Reading text >>
________________
The configuration process

My machines are almost exclusively managed by Salt -- but the CLI equivalence to provide requisites is:

apt-get install cryptsetup cryptmount hdparm lvm2 mdadm

I plugged the drives in one at a time, monitoring syslog and /proc/partitions to ensure I could identify each drive, and write a small label that then got stuck to the respective case. Obviously USB drives don't lend themselves to consistent naming of /dev/sd? on subsequent boots.

Now, there's a couple of ways you can achieve a functionally identical end-result -- combining RAID with crypt with logical volumes -- but I prefer to run mdadm to manage software RAID at the lowest level, then crypt the resulting volume, then on top of that set up logical volumes within that crypted meta-device.

The drives I bought came pre-partitioned, albeit formatted to NTFS, so the next step was:

mdadm --create /dev/md0 --level=5 --raid-devices=3 --force  \
       /dev/disk/by-id/wwn-0x50014ee603488d0f-part1         \
       /dev/disk/by-id/wwn-0x50014ee603471402-part1         \
       /dev/disk/by-id/wwn-0x50014ee6034139ab-part1

The --force here tells mdadm to create a 3-disk RAID5 array from the get-go. Without that parameter mdadm will try to create a degraded array with two drives, then add the third drive in later. I think it's comparable in performance, but prefer to know earlier rather than later that all drives are okay (or not).

And yes, if I'd used /dev/sd? names, mdadm would still track them sanely using its internal UUIDs, but I just like to be tidy.
________________
Information supplied >>
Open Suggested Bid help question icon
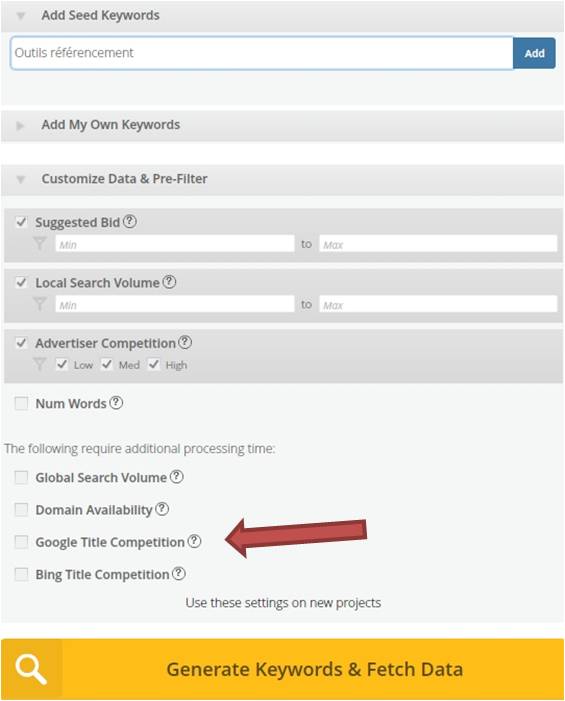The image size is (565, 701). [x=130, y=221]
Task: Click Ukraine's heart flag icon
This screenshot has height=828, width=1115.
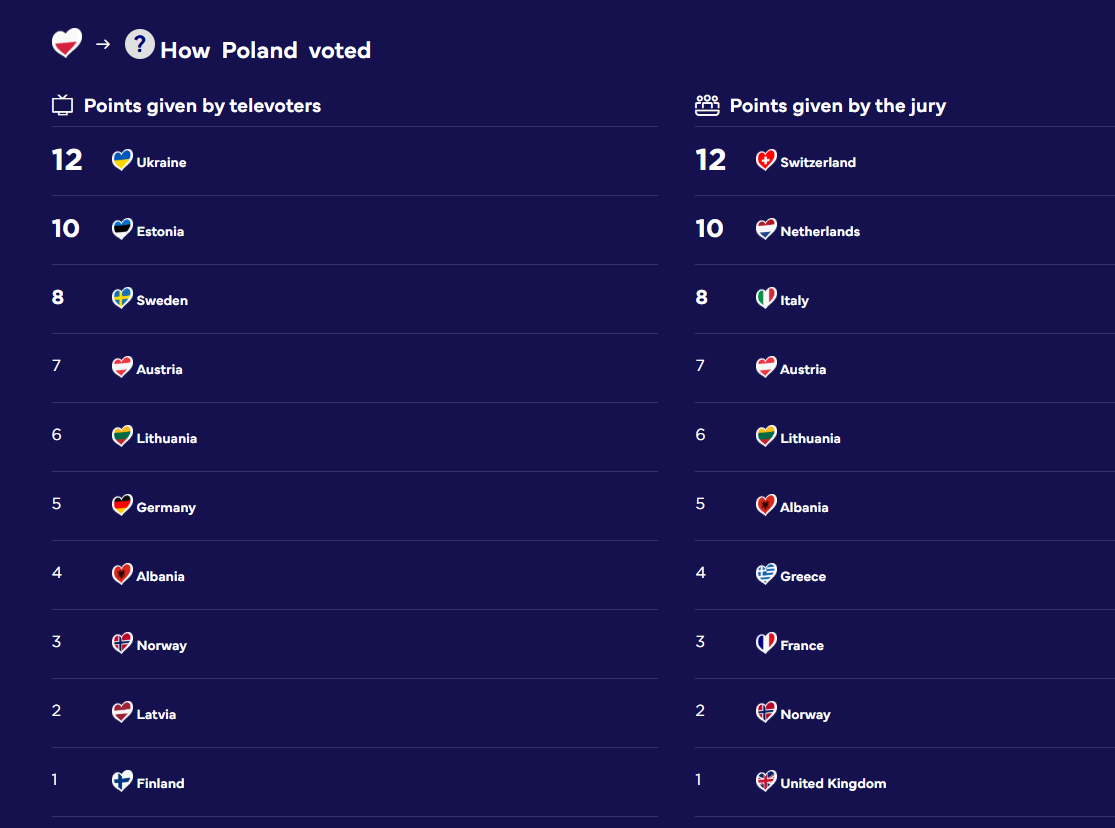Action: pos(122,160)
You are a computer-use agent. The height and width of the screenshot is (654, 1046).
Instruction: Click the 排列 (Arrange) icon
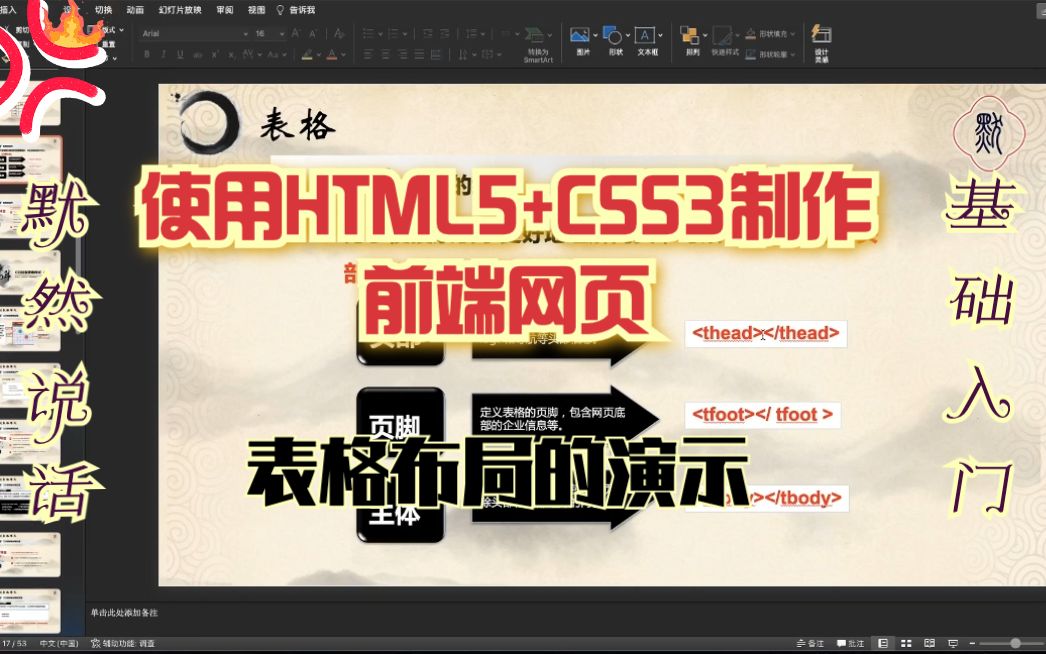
________________
Your objective >> Write out the part of the text on configuring the drive setup between "The configuration process" and "that crypted meta-device.", inclusive. The material is separate from the text on configuring the drive setup.

Full answer >>
The configuration process

My machines are almost exclusively managed by Salt -- but the CLI equivalence to provide requisites is:

apt-get install cryptsetup cryptmount hdparm lvm2 mdadm

I plugged the drives in one at a time, monitoring syslog and /proc/partitions to ensure I could identify each drive, and write a small label that then got stuck to the respective case. Obviously USB drives don't lend themselves to consistent naming of /dev/sd? on subsequent boots.

Now, there's a couple of ways you can achieve a functionally identical end-result -- combining RAID with crypt with logical volumes -- but I prefer to run mdadm to manage software RAID at the lowest level, then crypt the resulting volume, then on top of that set up logical volumes within that crypted meta-device.